§ **PROBLEM DESCRIPTION**: Word for word, copy the line containing "The width and height of the screenshot is (873, 561)." and each line after it in the records below, ending with the last line.

Source records
^^^^

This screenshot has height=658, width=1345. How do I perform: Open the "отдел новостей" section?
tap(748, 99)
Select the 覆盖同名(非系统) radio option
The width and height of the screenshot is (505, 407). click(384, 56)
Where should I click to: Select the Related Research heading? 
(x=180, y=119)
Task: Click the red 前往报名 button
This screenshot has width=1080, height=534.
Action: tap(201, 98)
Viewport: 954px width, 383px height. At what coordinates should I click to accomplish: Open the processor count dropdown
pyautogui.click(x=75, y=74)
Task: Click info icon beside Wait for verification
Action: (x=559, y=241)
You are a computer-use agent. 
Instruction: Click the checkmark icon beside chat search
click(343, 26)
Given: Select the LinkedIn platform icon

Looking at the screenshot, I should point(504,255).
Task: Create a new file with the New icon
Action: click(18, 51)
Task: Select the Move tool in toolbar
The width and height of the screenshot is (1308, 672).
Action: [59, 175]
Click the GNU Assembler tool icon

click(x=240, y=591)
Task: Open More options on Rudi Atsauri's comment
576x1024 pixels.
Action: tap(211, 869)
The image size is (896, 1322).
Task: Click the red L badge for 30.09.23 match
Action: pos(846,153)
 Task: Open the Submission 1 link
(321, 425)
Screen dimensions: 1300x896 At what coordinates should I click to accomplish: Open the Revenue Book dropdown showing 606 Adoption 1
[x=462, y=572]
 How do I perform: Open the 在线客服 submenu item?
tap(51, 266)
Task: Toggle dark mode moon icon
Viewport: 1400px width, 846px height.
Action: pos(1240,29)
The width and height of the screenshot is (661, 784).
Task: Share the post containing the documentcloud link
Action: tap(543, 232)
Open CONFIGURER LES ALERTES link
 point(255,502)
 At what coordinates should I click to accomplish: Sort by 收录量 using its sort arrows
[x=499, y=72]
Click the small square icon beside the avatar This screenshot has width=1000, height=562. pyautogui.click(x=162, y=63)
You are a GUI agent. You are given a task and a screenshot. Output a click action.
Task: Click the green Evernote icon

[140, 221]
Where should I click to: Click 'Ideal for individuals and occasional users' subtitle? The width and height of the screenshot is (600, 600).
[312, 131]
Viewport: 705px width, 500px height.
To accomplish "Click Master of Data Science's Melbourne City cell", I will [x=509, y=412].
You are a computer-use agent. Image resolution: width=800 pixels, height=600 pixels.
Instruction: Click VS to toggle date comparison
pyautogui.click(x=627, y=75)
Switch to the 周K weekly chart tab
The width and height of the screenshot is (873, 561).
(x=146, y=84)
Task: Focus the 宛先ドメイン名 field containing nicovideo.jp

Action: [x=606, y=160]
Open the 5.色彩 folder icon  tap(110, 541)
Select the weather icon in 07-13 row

^^^^

§ **FINAL ANSWER**:
The width and height of the screenshot is (873, 561).
(x=146, y=84)
Task: Focus the 宛先ドメイン名 field containing nicovideo.jp

Action: [x=606, y=160]
Open the 5.色彩 folder icon  tap(110, 541)
Select the weather icon in 07-13 row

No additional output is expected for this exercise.